Rivayet edildiğine gore İmam-ı A’zam Ebu Hanife Hazretleri’nin bir mecûside malı vardı. Onu istemek üzere mecûsinin evine gitti. Evin kapısına gelince ayakkabısına bir çamur bulaştı. Ayakkabısını silkelediğinde çamur mecusinin evine sıçradı. Şaşıran ve bir türlü ne yapması gerektiğine karar veremeyen Ebu Hanife Hazretleri kendi kendisine şöyle dedi:
“Eğer çamuru bu halde bıraksam, mecusinin evinin duvarının çirkin görünmesine sebep olacağım. Yok çamuru oradan kazısam, bu sefer de duvarın toprak sıvası dökülecek!”

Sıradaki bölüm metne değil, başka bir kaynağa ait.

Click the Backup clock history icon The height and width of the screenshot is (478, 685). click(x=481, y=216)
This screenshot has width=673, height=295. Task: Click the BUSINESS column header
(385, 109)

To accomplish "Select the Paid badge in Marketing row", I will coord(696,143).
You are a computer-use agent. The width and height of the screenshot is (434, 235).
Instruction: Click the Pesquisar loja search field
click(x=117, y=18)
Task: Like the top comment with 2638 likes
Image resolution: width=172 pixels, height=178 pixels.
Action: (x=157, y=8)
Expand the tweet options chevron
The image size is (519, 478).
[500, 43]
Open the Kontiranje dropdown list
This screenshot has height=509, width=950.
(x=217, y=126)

Derken kapıyı çaldı, bir hizmetçi çıkınca ona:
“Efendine, Ebu Hanife kapıda bekliyor, diye haber ver” dedi.
Bunun üzerine ev sahibi kapıya çıktı ve Ebu Hanife’nin malını istemeye geldiğini zannederek özür dilemeye başladı.
Ebu Hanife ise:
“−Şu anda bu önemli değil.” dedi ve duvarın durumunu anlattı.
“−Bu duvarı nasıl temizleyebilirim.” dedi.

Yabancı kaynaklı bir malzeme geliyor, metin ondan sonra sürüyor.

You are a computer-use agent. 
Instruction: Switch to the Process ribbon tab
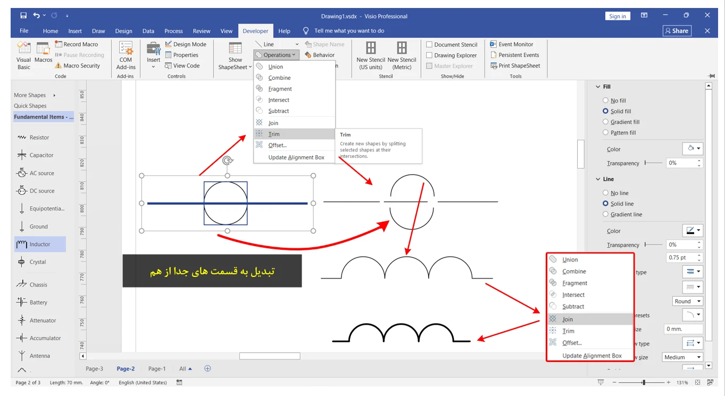point(173,31)
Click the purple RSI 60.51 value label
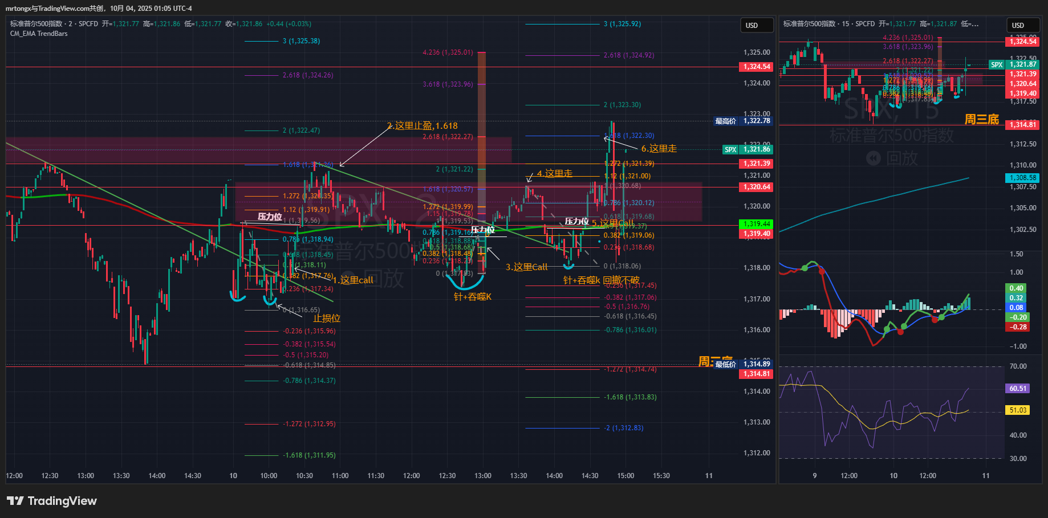This screenshot has width=1048, height=518. pos(1018,389)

Bu âlicenaplık karşısında vecd ve hassasiyet duyguları ile dolan mecûsî:
“–Ben önce nefsimi temizleyerek işe başlayayım!” dedi ve o anda müslüman oldu.
Buradaki esas nükte şudur ki, Ebû Hanîfe, bu ufacık şeyde mecûsîye zulmetmekten çekindiği ve bundan dolayı malını ona bıraktığı için mecûsî küfürden îmâna geldi.
Kimbilir daha büyük zulüm ve haksızlıktan çekinen kimsenin Allâh katındaki durumu nasıl olur ve bu durumda nasıl sonuçlar elde edilir (Bk. Râzî, et-Tefsiru’l-Kebîr, I, 192, Beyrut 1990)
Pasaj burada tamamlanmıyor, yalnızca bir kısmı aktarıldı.